Some on the receiving end say the tactic amounts to a blacklist, a term that conjures memories of Hollywood’s refusal to hire screenwriters and others identified as communists in the late 1940s and 1950s.
“I just hate being pigeonholed as a hate monger or bigot,” says Robert Hoehn, who contributed $25,000 to the campaign for Prop 8, which amended California’s Constitution to exclude same-sex marriage. “I have friends in the gay community, and I don’t think any of them would say that.”
Hoehn has seen protesters outside his Carlsbad, Calif., car dealerships, his name and business have appeared on websites publicizing donors, and he has received “the most vitriolic kinds of e-mails, letters and phone calls.”
“I want to make it a little hot for these people,” says Fred Karger, a retired Los Angeles political consultant who started the group and website called Californians Against Hate.
Small as well as large donors have felt heat:
* El Coyote, a Mexican restaurant in Los Angeles since 1931, has seen fewer diners and been picketed over a $100 contribution by a manager and member of the owning family. Marjorie Christoffersen told The Los Angeles Times, “I’ve almost had a nervous breakdown.”
* San Diego developer Doug Manchester, who donated $125,000 to put Prop 8 on the ballot, has seen a boycott against hotels he owns, including the Manchester Grand Hyatt on San Diego Bay. Manchester did not return calls seeking comment. Sonja Eddings Brown, spokeswoman for the Protect Marriage coalition, which supports Prop 8, said Manchester’s hotel “has lost several national conventions and conferences.”
* A-1 Self Storage, with 30 locations across California, has also been targeted by Karger’s group. Owner Terry Caster and family members donated $693,000.
Caster did not return calls but has a recording on his phone defending the contribution and Prop 8. “The homosexual community is trying to change something that has been practiced since the start of our great country,” he says, referring to marriage. “I simply exercise my right to support that which I believe in.”
Brown says she has received calls from small business owners in Hollywood and West Hollywood who have lost customers because of their donations. She said she has seen printed lists that name Hollywood studio employees who gave to the cause, an action that “replicates that feel” of blacklists of movie-industry figures who many in Hollywood to this day believe were prevented from earning a living because of their politics.

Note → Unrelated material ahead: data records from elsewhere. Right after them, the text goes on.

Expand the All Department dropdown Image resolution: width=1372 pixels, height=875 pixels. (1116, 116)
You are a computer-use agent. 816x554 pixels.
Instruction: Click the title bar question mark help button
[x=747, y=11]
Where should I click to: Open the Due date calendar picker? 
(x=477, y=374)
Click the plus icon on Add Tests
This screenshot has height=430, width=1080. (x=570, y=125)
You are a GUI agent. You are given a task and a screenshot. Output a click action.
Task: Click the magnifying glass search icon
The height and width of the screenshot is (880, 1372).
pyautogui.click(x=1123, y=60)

Ah, the tolerance of the gay community. So much for “diversity.” They lost at the ballot box. They were soundly defeated. And they simply refuse to accept it.
I hope that if you live in California, you will patronize these businesses now in peril. As if our economy isn’t bad enough, gays want to make it worse.






16 Responses

Absolutely right deb! How dare they boycott stores in this economy! Now, if you don’t mind, I have to go back to boycotting stores that don’t say Merry Christmas.

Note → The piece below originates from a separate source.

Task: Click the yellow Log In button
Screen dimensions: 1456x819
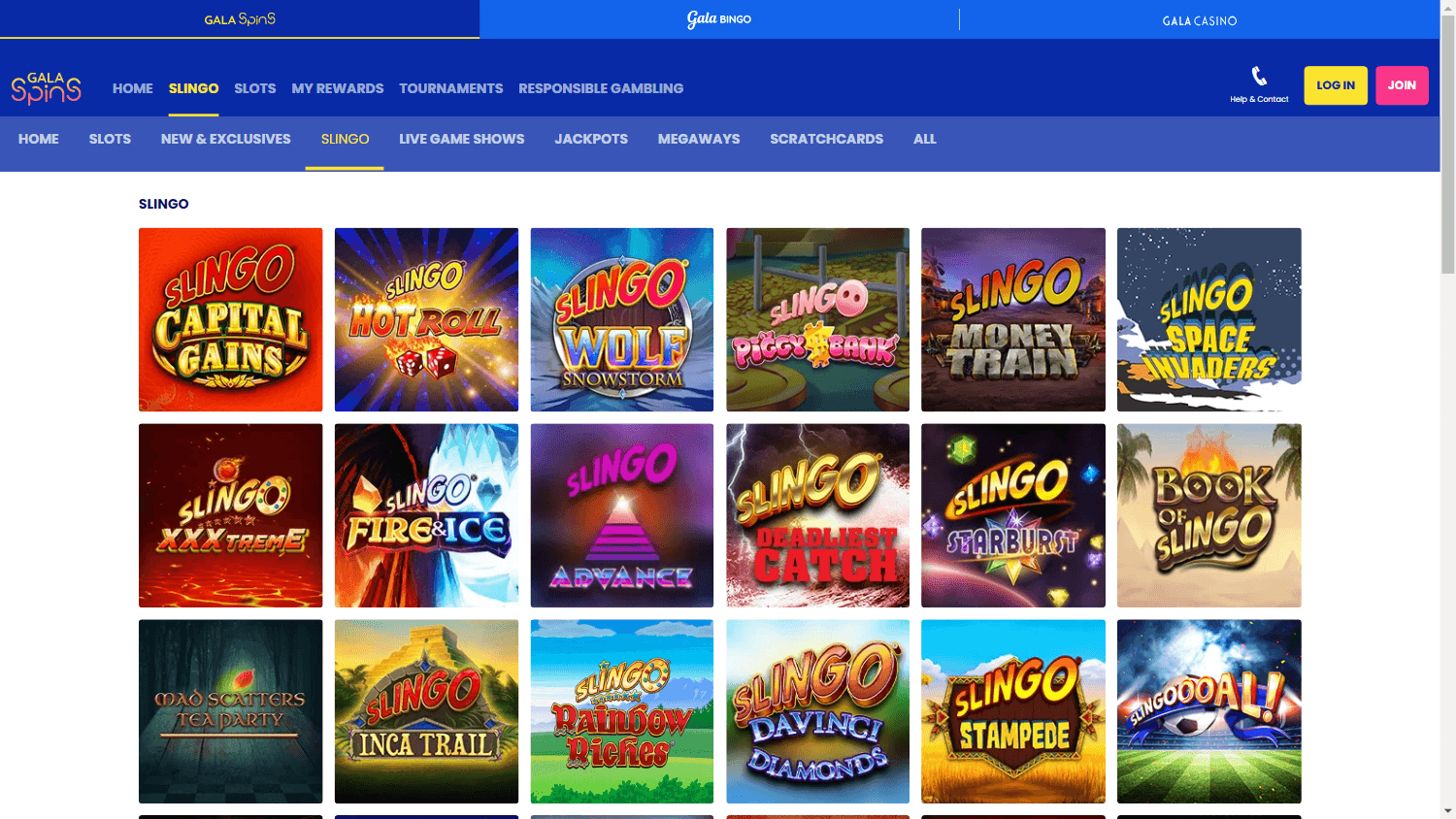Action: [1336, 85]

chitown85 on December 22, 2008 at 1:06 pm

Its relevant to recall here Debbie that in the Torah, the greatest sin for which Sodom and Gomorrah were punished was not for their sexual immorality. It was for their lack of kindness to the strangers in their midst. And in our own day we’re seeing there is a connection between abnormal sexuality and a lack of regard for the humanity and the rights of other people. Human depravity does not limit itself just to the personal. It can and does have consequences that harm real people. That is why homosexuality is morally wrong and nothing should deter us from saying so. The behavior of the gay community towards those who supported Proposition 8 in California demonstrates the timelessness of the Torah’s wisdom about what really happened in the Cities Of The Plain and why G-d was moved enough to wipe them off the face of the earth.

NormanF on December 22, 2008 at 1:29 pm

Criminy NormanF, you need to stop watching religious shows on the History Channel. That S&G were destroyed because they were full of bad hosts is new age revisionism. S&G was destroyed becasue of sexual immorality, specifically homosexuality. Jude (who is ignored by the religious no-nothings the HC always uses) makes that clear in verse 7.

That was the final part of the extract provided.